DOSYToolbox Open source software specialized in DOSY processing.

Spectral Analysis Programs

ACD/1D NMR Assistant NMR Software designed specifically for the synthetic chemists workflow. This software provides assignment and verification assistance for the 1H NMR spectra of small molecules.

CARA - Computer-Aided Resonance Assignment runs on Windows, Mac, Linux and Sun operating systems.

Dmfit & EditNMR - The Dmfit programs enables fitting of solid state (and liquid) NMR spectra, including 1D and 2D datasets. Edit NMR program : file Viewer for NMR files (Bruker, Ascii...).

PERCH NMR Software quantum mechanical spectral analysis, structure verification, quantification

rNMR - an open source software package written for the R statistical software. rNMR is designed to simplify the repetitive resonance assignment and quantification tasks associated with metabolomics.

Non-spectral data visualization

Vince generates graphs summarizing NOE's

Structure Calculation

NIH-XPLOR (calculation of 3D structures using NMR restraints and X-Ray Crystallography data)

Macromodel (interactive molecular modeling system)

TALOS (uses measured ¹³C chemical shifts of Cα and Cβ carbons and known database values to predict φ and ψ backbone dihedral angles)

ACD/ChemSketch a FREE drawing package that offers molecular mechanic optimizations and bond angle calculations

PERCH NMR Software 3D-structure editor, molecular modeling, conformational analysis

Automated assignment programs

Atnos/Candid (assigns raw unpicked NOESY spectra, bundled with structure calculation software automatically generates structure ensembles)

MARS (rapid reliable automatic assignment of protein backbone resonances)

ACD/Structure Elucidator - generates a list of candidate structures based on NMR, MS, IR, and UV/vis data

Delta Software For Nmr Spectral

PERCH NMR Software automated structure verification

Relaxation and dynamics analysis

relax (Protein dynamics by NMR relaxation data analysis)

Modelfree4 (A program for optimizing 'Lipari-Szabo model free' parameters to heteronuclear relaxation data)

DASHA (Model-Free Analysis of Protein Dynamics from Heteronuclear NMR Relaxation Data)

Data validation software

QUEEN (calculates information content in NOE restraints; reliably identifies most important restraints in large restraint tables)

Molecular Visualization

Simulation Programs

GAMMA (a C++ library for NMR simulations)

SIMPSON (an open source general simulation program for solid-state NMR using compiled C and a TCL interface)

SPINEVOLUTION (a general NMR experiment simulation program)

pNMRsim (SIMPSON-like general simulation program for solid-state NMR intended for large and complex problems.)

Virtual NMR Spectrometer (program for simulation of nmr experiments)

Product operator calculator - wxProdOp (performs symbolic evaluation of product operator transformations)

OS Tricks

External Links

Chemical Shifts

The NMR spectra is displayed as a plot of the applied radio frequency versus the absorption.
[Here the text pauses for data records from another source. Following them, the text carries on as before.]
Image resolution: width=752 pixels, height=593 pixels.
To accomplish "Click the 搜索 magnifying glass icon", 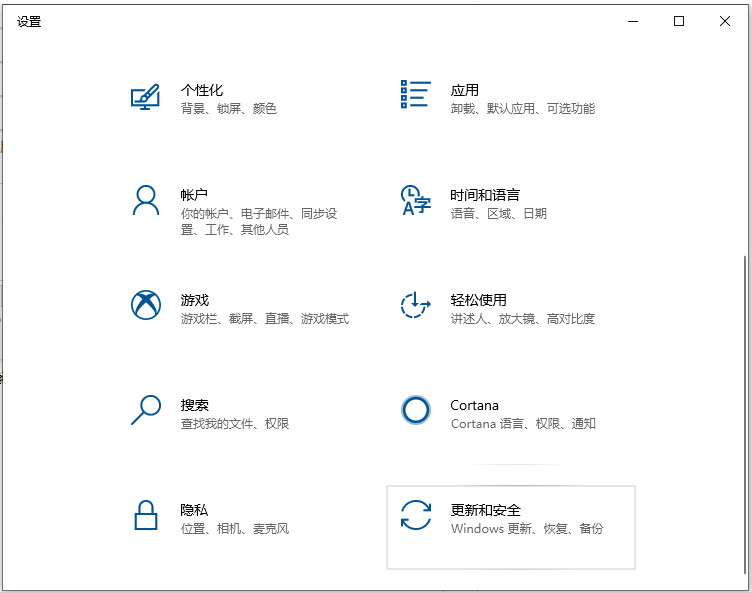I will coord(146,410).
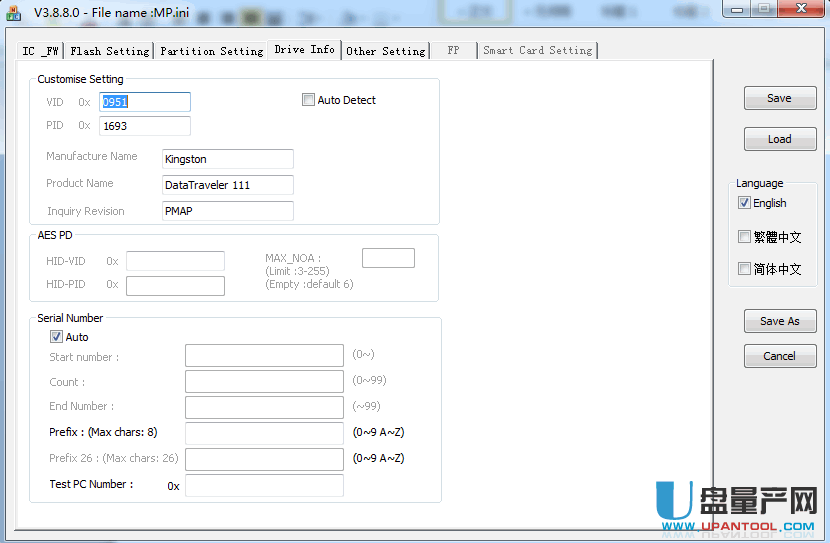This screenshot has height=543, width=830.
Task: Go to the Partition Setting tab
Action: pos(211,51)
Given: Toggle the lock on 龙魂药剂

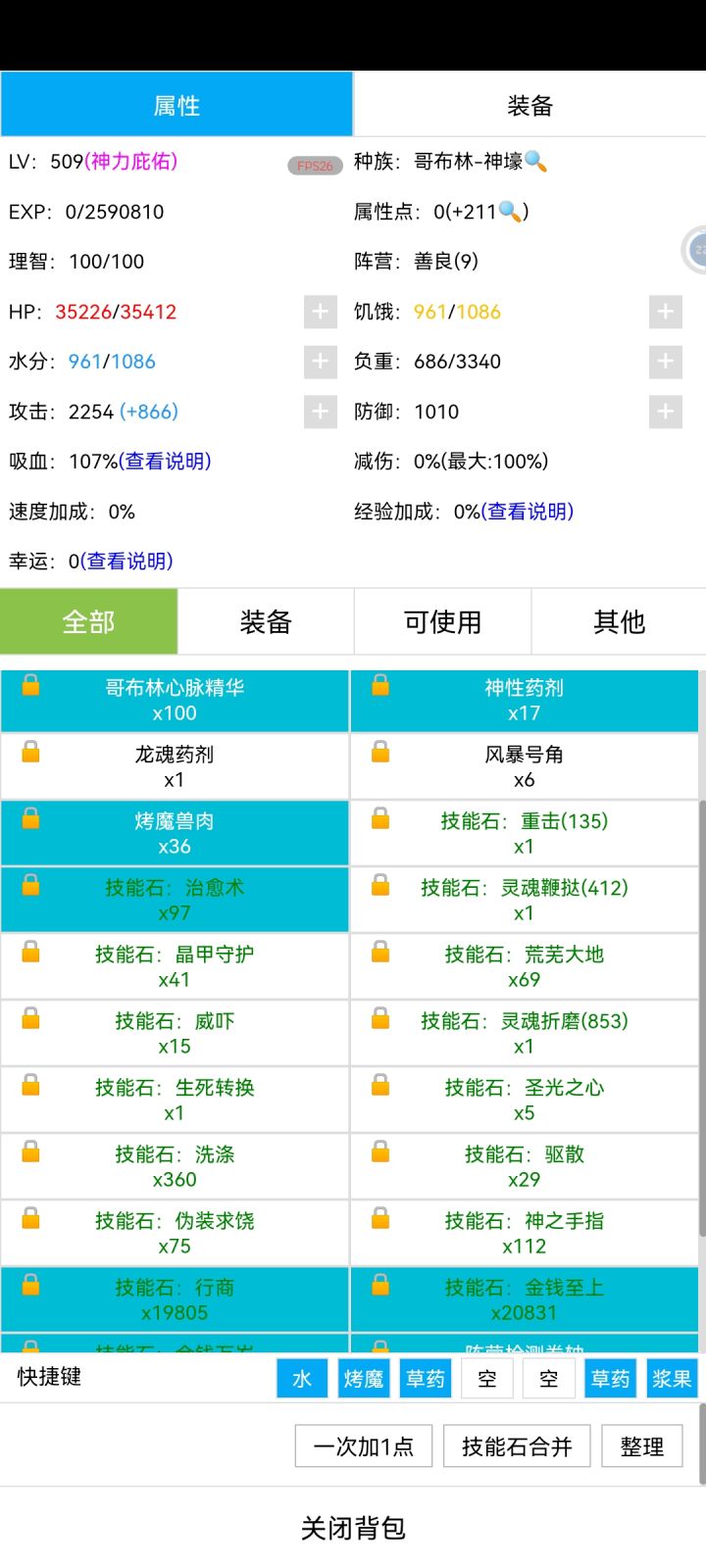Looking at the screenshot, I should [31, 753].
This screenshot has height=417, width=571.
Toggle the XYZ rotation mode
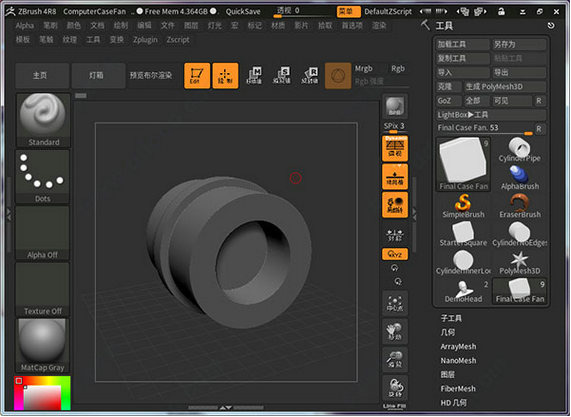tap(395, 254)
The applied frequency increases from left to right, thus the left side of the plot is the low field, downfield or deshielded side and the right side of the plot is the high field, upfield or shielded side (see the figure below). The concept of shielding will be explained shortly.

The position on the plot at which the nuclei absorbs is called the chemical shift. Since this has an arbitrary value a standard reference point must be used. The two most common standards are TMS (tetramethylsilane, (Si(CH₃)₄) which has been assigned a chemical shift of zero, and CDCl₃ (deuterochloroform) which has a chemical shift of 7.26 for ¹H NMR and 77 for ¹³C NMR.

Delta Software For Nmr Spectra Data

The scale is commonly expressed as parts per million (ppm) which is independent of the spectrometer frequency. The scale is the delta (δ) scale.

Delta Software For Nmr Spectra Lab

The range at which most NMR absorptions occur is quite narrow. Almost all ¹H absorptions occur downfield within 10 ppm of TMS. For ¹³C NMR almost all absorptions occurs within 220 ppm downfield of the C atom in TMS.